— SHORT PROBLEM —
Copy the records from the start up to and including the line with "Looking at the screenshot, I should 195,583.", swapping "yellow" for "orange" and leaving everything else unchanged. Return only those lines.

— DATASET EXCERPTS —

++++++

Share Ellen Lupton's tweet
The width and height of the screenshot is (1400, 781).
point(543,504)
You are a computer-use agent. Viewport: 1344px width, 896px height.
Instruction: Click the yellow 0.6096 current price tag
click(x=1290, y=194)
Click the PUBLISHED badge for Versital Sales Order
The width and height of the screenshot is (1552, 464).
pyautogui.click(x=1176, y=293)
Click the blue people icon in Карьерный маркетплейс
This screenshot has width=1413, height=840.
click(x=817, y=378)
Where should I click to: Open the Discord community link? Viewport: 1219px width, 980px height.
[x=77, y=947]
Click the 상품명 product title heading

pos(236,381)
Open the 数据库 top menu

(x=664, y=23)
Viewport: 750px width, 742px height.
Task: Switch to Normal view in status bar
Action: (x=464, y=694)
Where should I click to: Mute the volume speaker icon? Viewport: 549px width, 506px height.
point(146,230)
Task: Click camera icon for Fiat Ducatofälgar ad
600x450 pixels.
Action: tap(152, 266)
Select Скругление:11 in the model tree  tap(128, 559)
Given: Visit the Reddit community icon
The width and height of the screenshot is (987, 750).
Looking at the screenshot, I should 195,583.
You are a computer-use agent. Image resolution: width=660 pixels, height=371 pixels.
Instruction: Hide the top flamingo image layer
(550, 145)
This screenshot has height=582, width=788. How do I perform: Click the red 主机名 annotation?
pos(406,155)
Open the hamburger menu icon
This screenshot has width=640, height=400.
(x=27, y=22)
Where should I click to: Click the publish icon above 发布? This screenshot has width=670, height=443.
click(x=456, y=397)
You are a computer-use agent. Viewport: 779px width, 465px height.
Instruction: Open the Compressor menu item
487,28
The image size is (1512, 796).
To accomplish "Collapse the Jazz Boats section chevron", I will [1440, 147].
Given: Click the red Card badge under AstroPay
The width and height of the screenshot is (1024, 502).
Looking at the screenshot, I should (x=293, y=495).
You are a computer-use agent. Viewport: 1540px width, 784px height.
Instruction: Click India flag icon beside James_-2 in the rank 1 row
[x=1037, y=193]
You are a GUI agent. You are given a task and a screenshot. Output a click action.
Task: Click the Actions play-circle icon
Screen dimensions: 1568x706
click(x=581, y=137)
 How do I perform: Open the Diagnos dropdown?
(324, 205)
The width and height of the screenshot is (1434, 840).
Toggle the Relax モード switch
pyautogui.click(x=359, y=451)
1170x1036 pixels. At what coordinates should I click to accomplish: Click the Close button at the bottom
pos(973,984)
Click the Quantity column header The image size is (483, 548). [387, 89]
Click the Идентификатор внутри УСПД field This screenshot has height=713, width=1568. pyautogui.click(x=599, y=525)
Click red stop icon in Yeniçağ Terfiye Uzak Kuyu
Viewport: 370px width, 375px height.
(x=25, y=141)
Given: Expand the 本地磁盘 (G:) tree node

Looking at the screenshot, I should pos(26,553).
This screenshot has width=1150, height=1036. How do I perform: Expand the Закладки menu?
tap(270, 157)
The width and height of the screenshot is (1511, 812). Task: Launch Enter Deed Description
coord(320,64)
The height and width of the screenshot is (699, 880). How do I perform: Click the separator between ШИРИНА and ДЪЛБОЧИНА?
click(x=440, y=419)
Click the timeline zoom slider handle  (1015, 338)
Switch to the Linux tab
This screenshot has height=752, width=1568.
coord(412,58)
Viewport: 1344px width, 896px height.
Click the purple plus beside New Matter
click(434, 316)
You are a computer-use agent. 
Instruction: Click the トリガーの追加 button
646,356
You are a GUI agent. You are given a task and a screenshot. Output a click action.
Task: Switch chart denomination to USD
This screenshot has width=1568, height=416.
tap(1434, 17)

++++++

— EXERCISE OUTPUT —
Share Ellen Lupton's tweet
The width and height of the screenshot is (1400, 781).
point(543,504)
You are a computer-use agent. Viewport: 1344px width, 896px height.
Instruction: Click the orange 0.6096 current price tag
click(x=1290, y=194)
Click the PUBLISHED badge for Versital Sales Order
The width and height of the screenshot is (1552, 464).
pyautogui.click(x=1176, y=293)
Click the blue people icon in Карьерный маркетплейс
This screenshot has width=1413, height=840.
click(x=817, y=378)
Where should I click to: Open the Discord community link? Viewport: 1219px width, 980px height.
[x=77, y=947]
Click the 상품명 product title heading

pos(236,381)
Open the 数据库 top menu

(x=664, y=23)
Viewport: 750px width, 742px height.
Task: Switch to Normal view in status bar
Action: (x=464, y=694)
Where should I click to: Mute the volume speaker icon? Viewport: 549px width, 506px height.
point(146,230)
Task: Click camera icon for Fiat Ducatofälgar ad
600x450 pixels.
Action: tap(152, 266)
Select Скругление:11 in the model tree  tap(128, 559)
Given: Visit the Reddit community icon
The width and height of the screenshot is (987, 750).
Looking at the screenshot, I should 195,583.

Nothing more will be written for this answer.